### Passage shown
━━━━

The four Bills are as follows:

The Former Presidents Bill, 2023

Ban from Public Office (TRRC) Bill

The members of the National Assembly did arrive at a consensus to consider three of the Bills under a certificate of urgency. However, the fourth Bill which seeks to repeal the Former Presidents (Office, Allowances and other Benefits) Act, 2006 and enact a new Former Presidents Act, brought controversy from the very inception of the vote on whether to consider a Bill under a certificate of emergency.

The National Assembly was divided when the Speaker put the motion before the members for a decision. It was not clear whether those who said no by acclamation or yes carried the majority. Hence a motion was made for a division so that the votes will be counted. After the counting 30 members agreed for the Bill to be heard under a certificate of urgency while 17 voted against.

Once the vote was carried, members should have proceeded to discuss the principles of the Bill and then proceed to deal with the other stages which enable the members to scrutinise the Bill and give their own recommendations and raise their own objections.

Readers would recall that in 2006, a Bill was passed and enacted entitled The Former Presidents (Office, Allowances and other Benefits) Act. The law could benefit only one president and that was former President Jawara. According to the Act, a former president was to receive a monthly allowance of D50,000 and other benefits. There is also provision to finance the running of an office with maximum staff of four and other benefits that Foroyaa will elaborate on in the next edition, when we will compare the benefits under the Act under which President Jawara was remunerated to the one which former presidents in the future will benefit from if assented to by the president.

In summary, the current Bill which if assented to would be relied on to remunerate future presidents with a monthly salary equivalent to 80 percent of a serving president, medical insurance for his/her family, allowances for his/her spouses if he or she passes away.

The National Assembly members therefore needed to scrutinise the Bill and on the basis of their conscience and the National interest as well as what is happening in other Ecowas States, determine the package of emoluments and other benefits that would encourage serving presidents to respect term limits as well as remain honest while serving the nation knowing that life after the presidency will not lead to bankruptcy

This is the essence of remunerating former heads of state. The sum and benefits allocated must be reasonable and justifiable in a democratic state. It must be objectively determined based on the cost of living of a country.

━━━━

### Problem set
1. In the passage on the Former Presidents Bill, rewrite the paragraph beginning "The National Assembly was divided" as a short bulleted list that keeps its main facts.
2. According to the passage on the Former Presidents Bill, what monthly allowance did the 2006 Act give a former president?
3. List every benefit that the passage on the Former Presidents Bill says the current Bill would give future former presidents.
The material after this text is not used in any of the work here.

### Information given
━━━━

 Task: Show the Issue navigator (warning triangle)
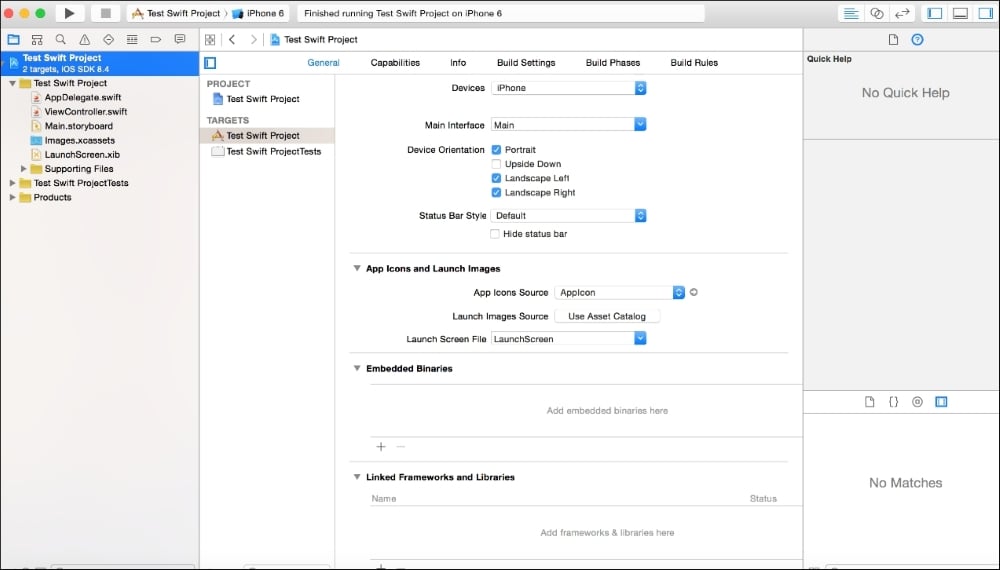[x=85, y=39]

━━━━

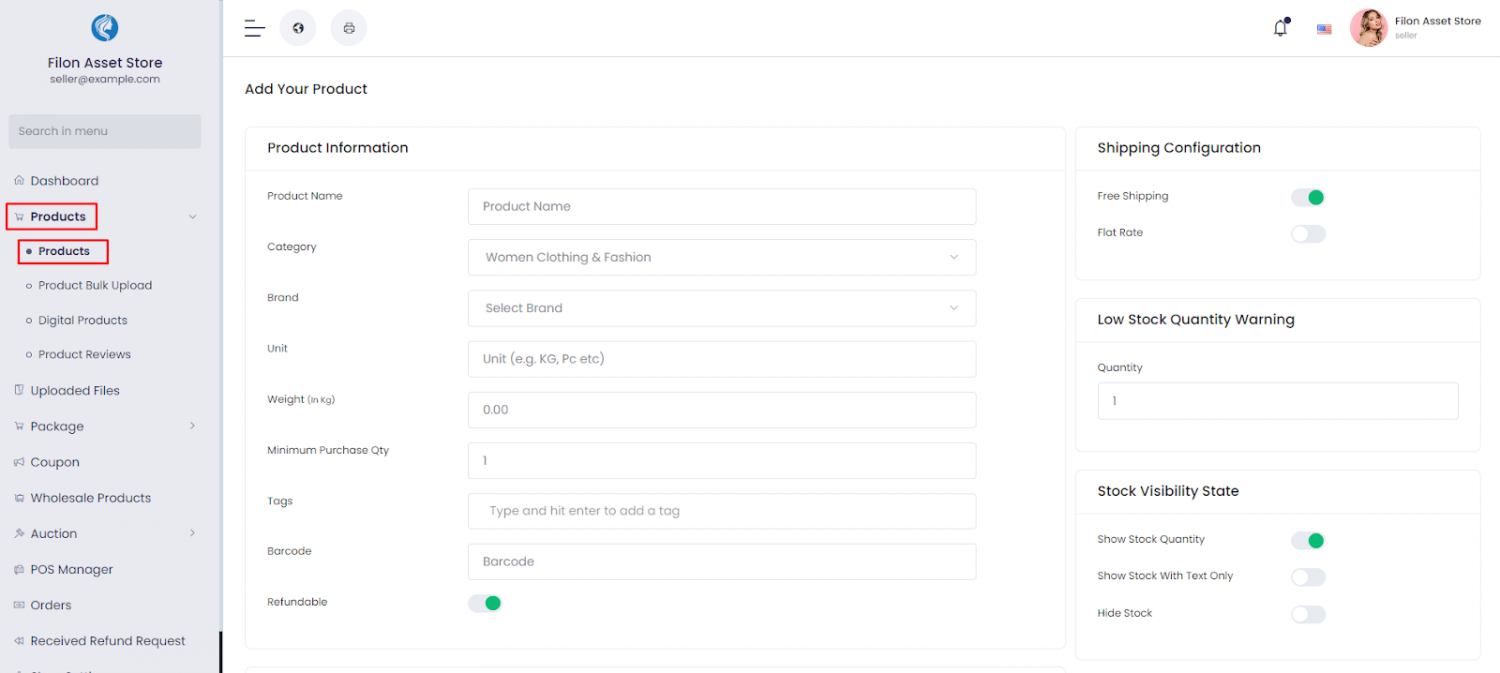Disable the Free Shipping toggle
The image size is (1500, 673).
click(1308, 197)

━━━━

### Results
1.
- The National Assembly was divided when the Speaker put the motion to the members.
- A vote by acclamation did not make clear whether the yes or no side had the majority.
- A motion for a division was made so the votes would be counted.
- 30 members voted to hear the Bill under a certificate of urgency, and 17 voted against.

2. D50,000

3.
- A monthly salary equal to 80 percent of a serving president's salary
- Medical insurance for his or her family
- Allowances for his or her spouses if he or she passes away